Of course, as Edith explains about the ghost story she herself is trying to sell at the film's start, the specters in Crimson Peak serve as metaphors, in this case specifically, “for the past.” It is another bold, clear indication from del Toro to the audience of the story's intent, and it is also an acknowledgment that this story will be smaller than one might expect heading into it.

That is because everything about this film is related to the three people at its center, Edith and the Sharpes, her new husband Thomas and sister-in-law Lucille. It starts and ends with them. Thomas and Lucille truly are 30-somethings and not ageless head hunters for the underworld. The ghosts are not part of an ancient sacrifice ritual or out for some sort of mayhem or revenge. And they are relatively fresh -- they lived within Edith's, Thomas's, and Lucille's lifetimes and each ghost is intimately familiar with one or more of the three. The dead serve as reminders of these characters' past, much of it recent. They are the guilt that comes from doing things a person should not do, warnings about the types of people to avoid, and cruel visual memories of misery in childhood, depending on which character is involved.
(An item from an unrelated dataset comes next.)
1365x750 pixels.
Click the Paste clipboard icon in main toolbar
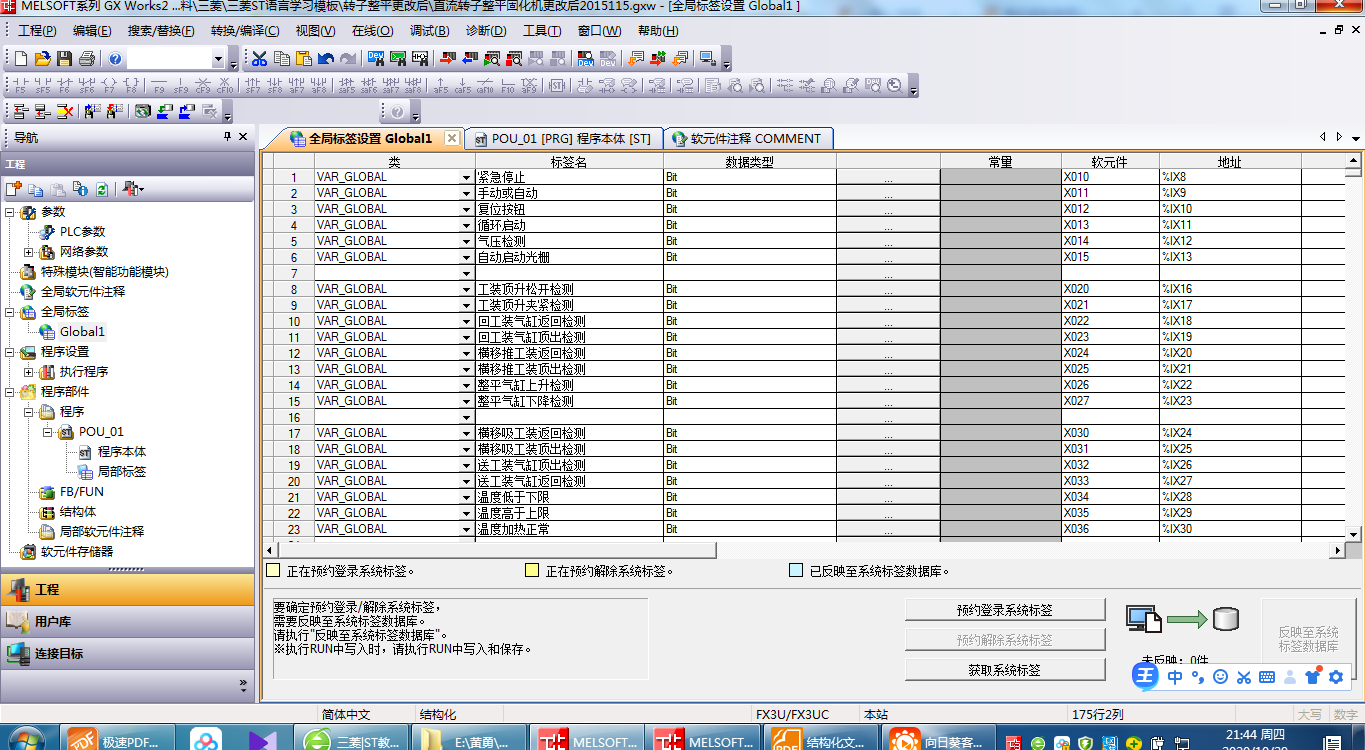[x=303, y=59]
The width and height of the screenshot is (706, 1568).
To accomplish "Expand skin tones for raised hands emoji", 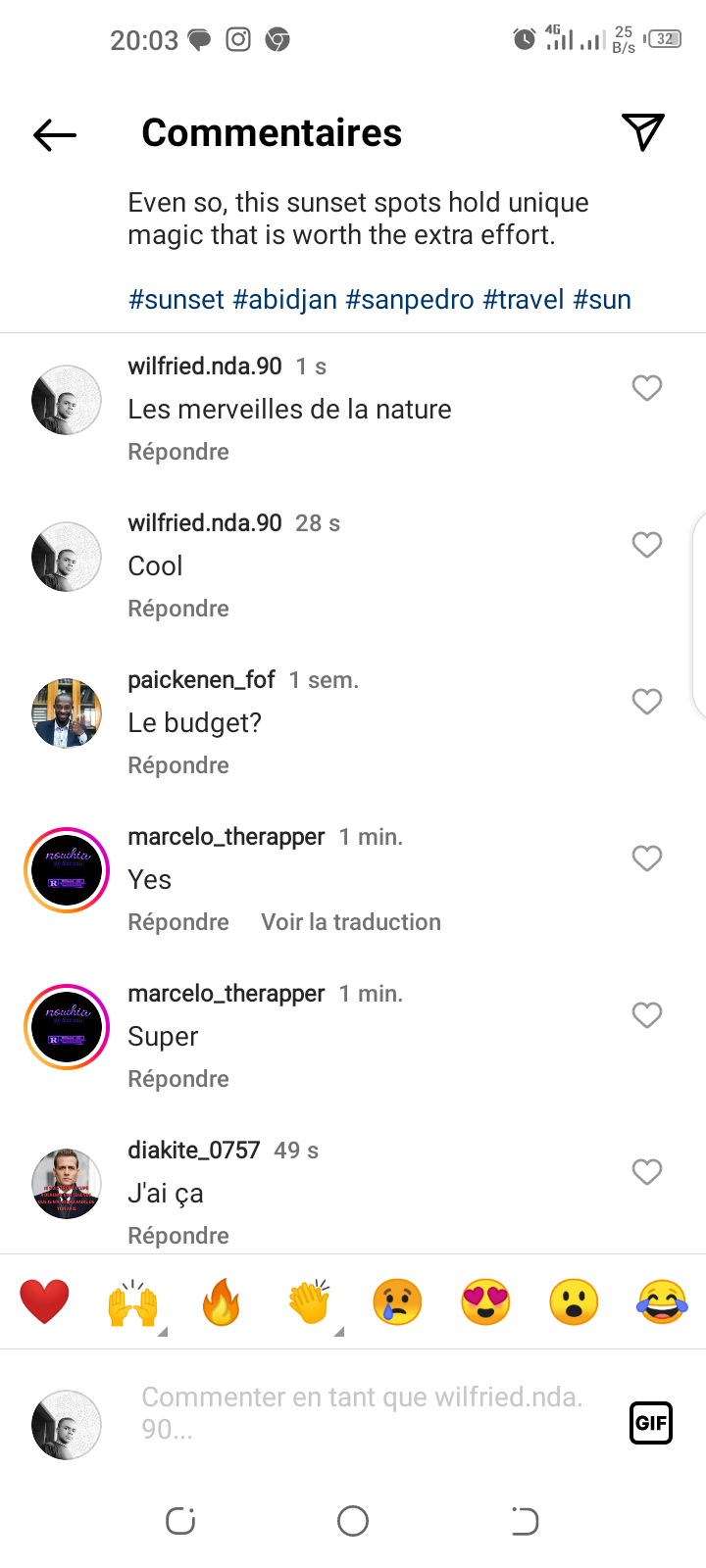I will (163, 1331).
They are also manifestations of conscience, that nagging feeling Edith gets about how something is not right with her new family. She lets herself get swept up in the attentions of her handsome striver of a husband, perhaps allowing the lust of a new relationship take her places her otherwise headstrong ways would not usually allow. The ghosts that appear to her, to warn her about the poor decisions she is making, are frightening because facing harsh truths is frightening. We want to bury our heads in the sand and avoid the coldness of imperfection. Much to her personal wellbeing, Edith does just that to keep her fantasy marriage going.

And so Edith sacrifices what makes such a strong character early in the film, her drive to succeed and her writerly aspirations. She is, at the start, a wannabe Mary Shelley, but there is a lot more Jo March in her than anything. The Little Women protagonist is strong-willed and unable to do anything that is not her way. It is when Edith does give away pieces of herself for this dashing, charming Englishman that she begins to lose what makes her special, what makes her herself. It would be like if Jo had accepted the worst-case-scenario Laurie's marriage proposal – a refusal to believe in herself would only result in ugliness, unhappiness, and in Crimson Peak's case, death.

None of this is a fault of the film, as Edith's arc is about realizing her break from herself and taking back control of her own life. One key scene between Edith and Lucille involving an excruciating sound effect of a spoon scraping against a bowl of soup represents a straw-that-broke-the-camel's-back moment in immersive detail.

And yet, in placing so much of the dramatic heft on the shoulder of an easily likable heroine, del Toro might shortchange the richest relationship of the film, the one between Thomas and Lucille. Del Toro draws such sharp contrasts between the eager-to-please Thomas and his salty, dismissive, and protective older sister that it's a bit of a shame he didn't make a longer movie to dive into them. Instead, their upbringing – horrifying solitariness that led to a fiercely loyal pairing, based on Lucille's telling – gets doled out in small samples. They are hints meant to engage the wheel-spinning parts of every viewer's brain because the unknown is always more frightening than the known. However, the things del Toro makes known about the Sharpes are so juicy, and the ways Hiddleston and Chastain bounce off each other are so full of energy that it might be worth the gamble of losing some of the mysterious scare factor in order to fully explore the knotted disaster that is their trauma-borne codependency.

But wishing for more time in a world with fascinating characters is not the strongest of criticisms. It is more likely a compliment to a film crafted by a masterful director.